SUPPLIED INFORMATION ::
*** Block opens ***

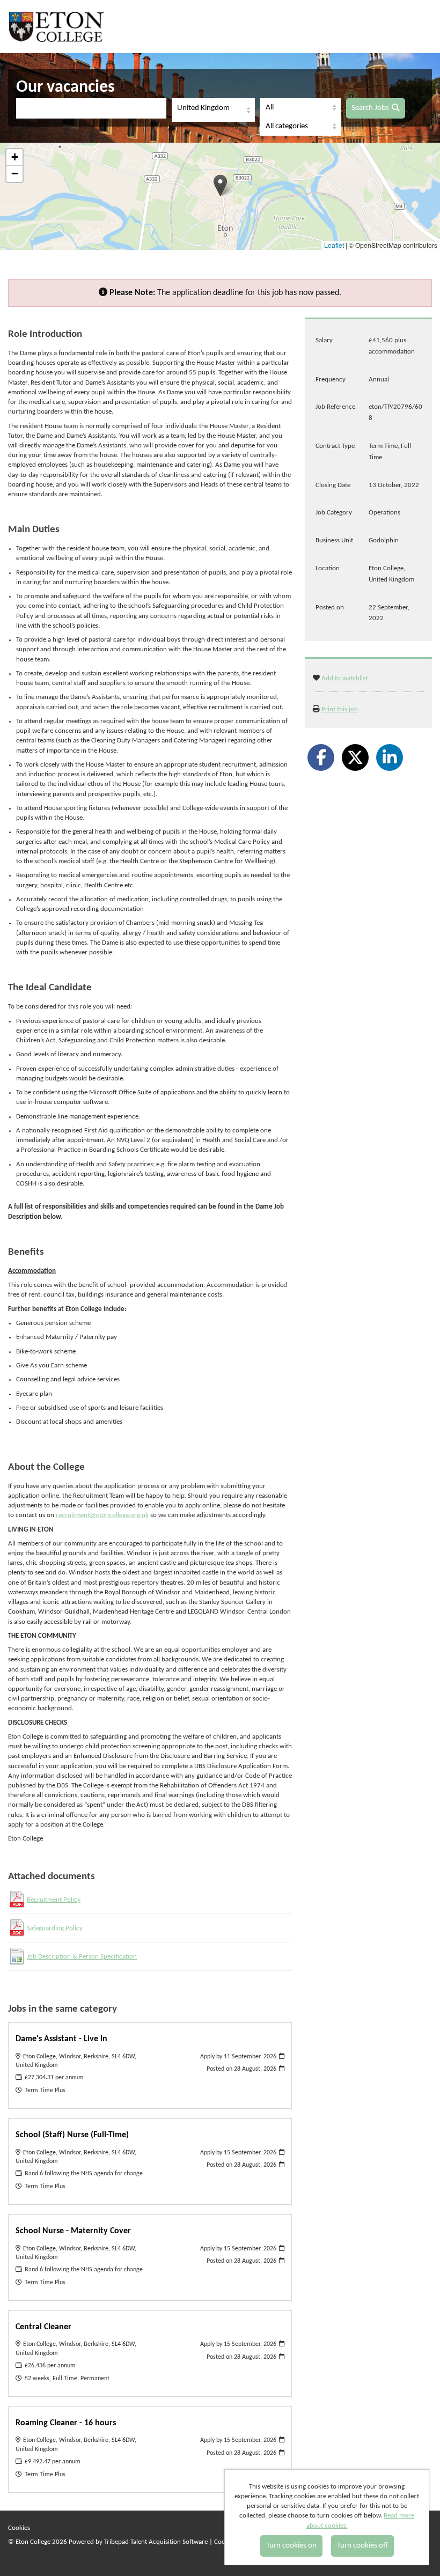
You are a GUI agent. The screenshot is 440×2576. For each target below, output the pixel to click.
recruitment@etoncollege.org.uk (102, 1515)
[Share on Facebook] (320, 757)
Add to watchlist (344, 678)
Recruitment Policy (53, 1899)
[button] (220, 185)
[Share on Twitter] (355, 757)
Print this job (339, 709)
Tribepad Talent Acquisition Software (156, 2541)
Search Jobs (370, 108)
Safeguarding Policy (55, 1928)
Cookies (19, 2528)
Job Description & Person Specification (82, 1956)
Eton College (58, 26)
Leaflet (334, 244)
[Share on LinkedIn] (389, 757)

*** Block closes ***
*** Block opens ***

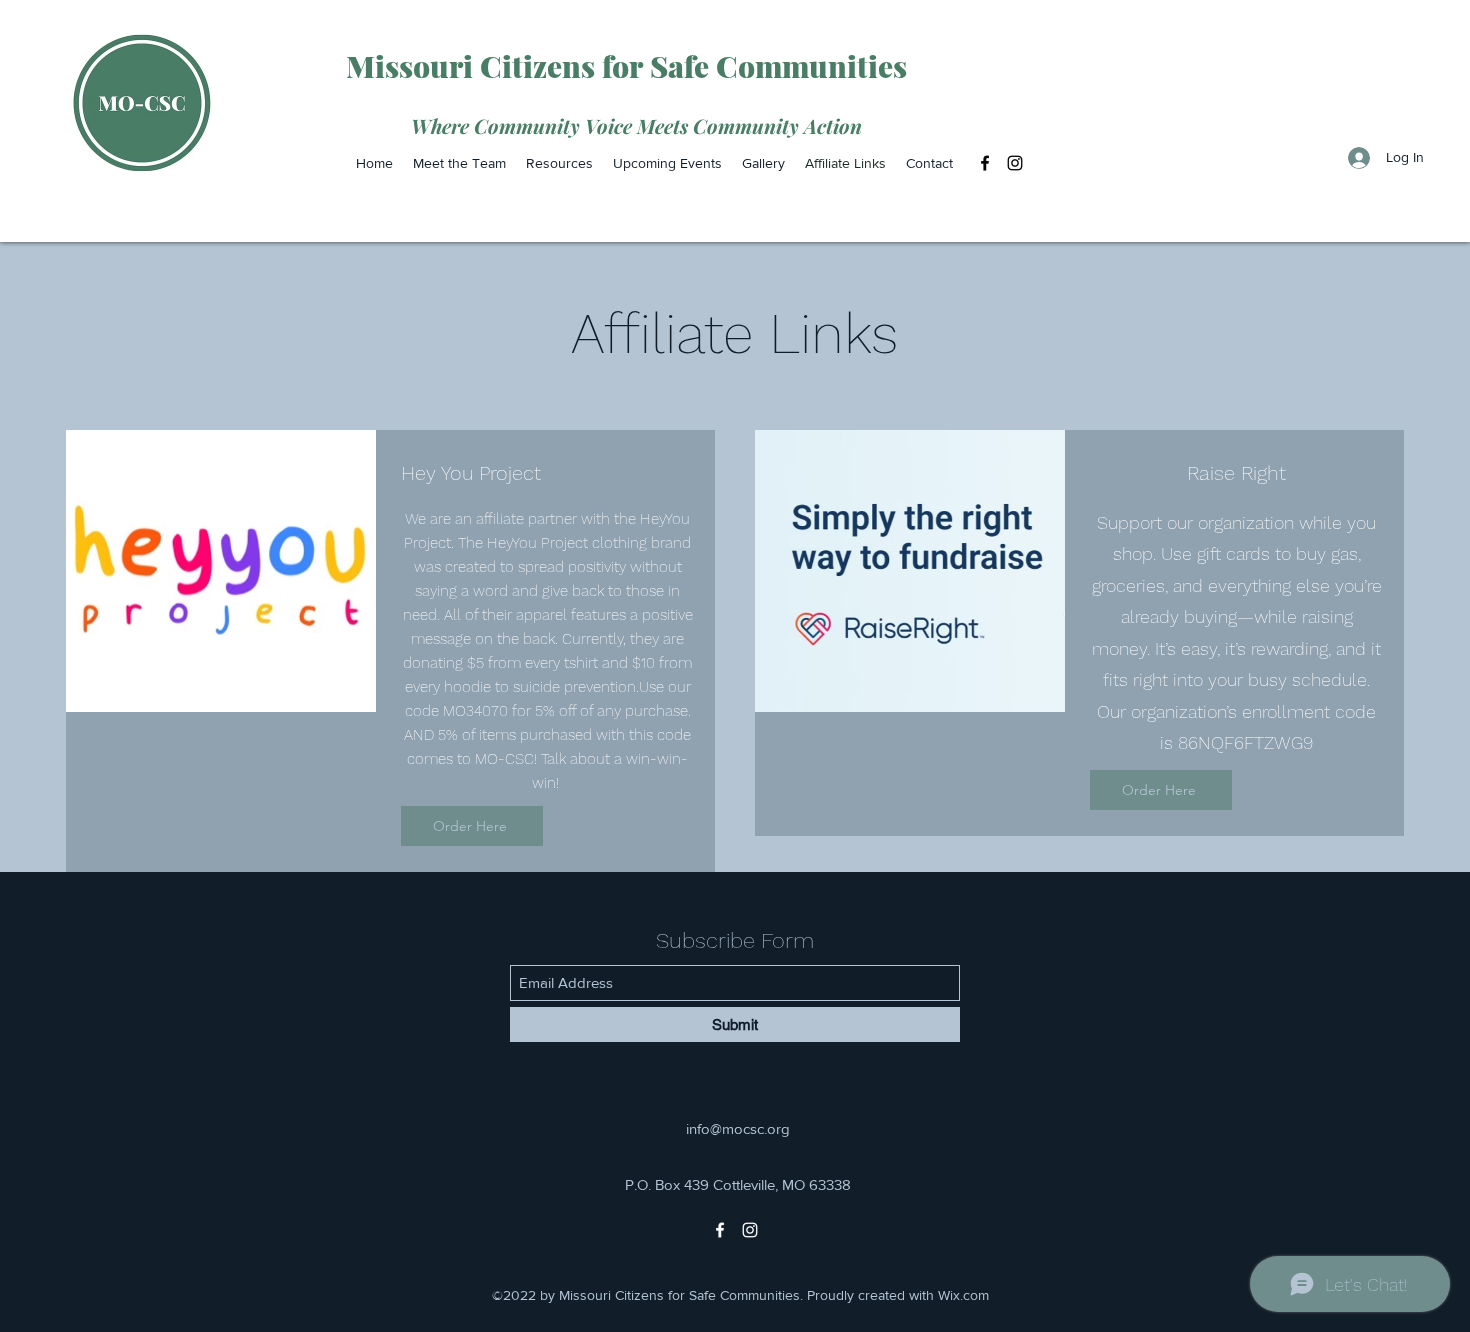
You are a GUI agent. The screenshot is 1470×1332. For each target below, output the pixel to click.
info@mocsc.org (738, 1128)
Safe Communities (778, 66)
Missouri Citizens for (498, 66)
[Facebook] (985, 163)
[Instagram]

*** Block closes ***
*** Block opens ***

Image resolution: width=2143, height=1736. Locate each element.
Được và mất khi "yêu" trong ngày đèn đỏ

*** Block closes ***

PROBLEM :: Search the lines above for the string "pixel", then show every one that has it.

YOUR SOLUTION ::
You are a GUI agent. The screenshot is 440×2576. For each target below, output the pixel to click.
You are a GUI agent. The screenshot is 1470×1332. For each target below, output the pixel to click.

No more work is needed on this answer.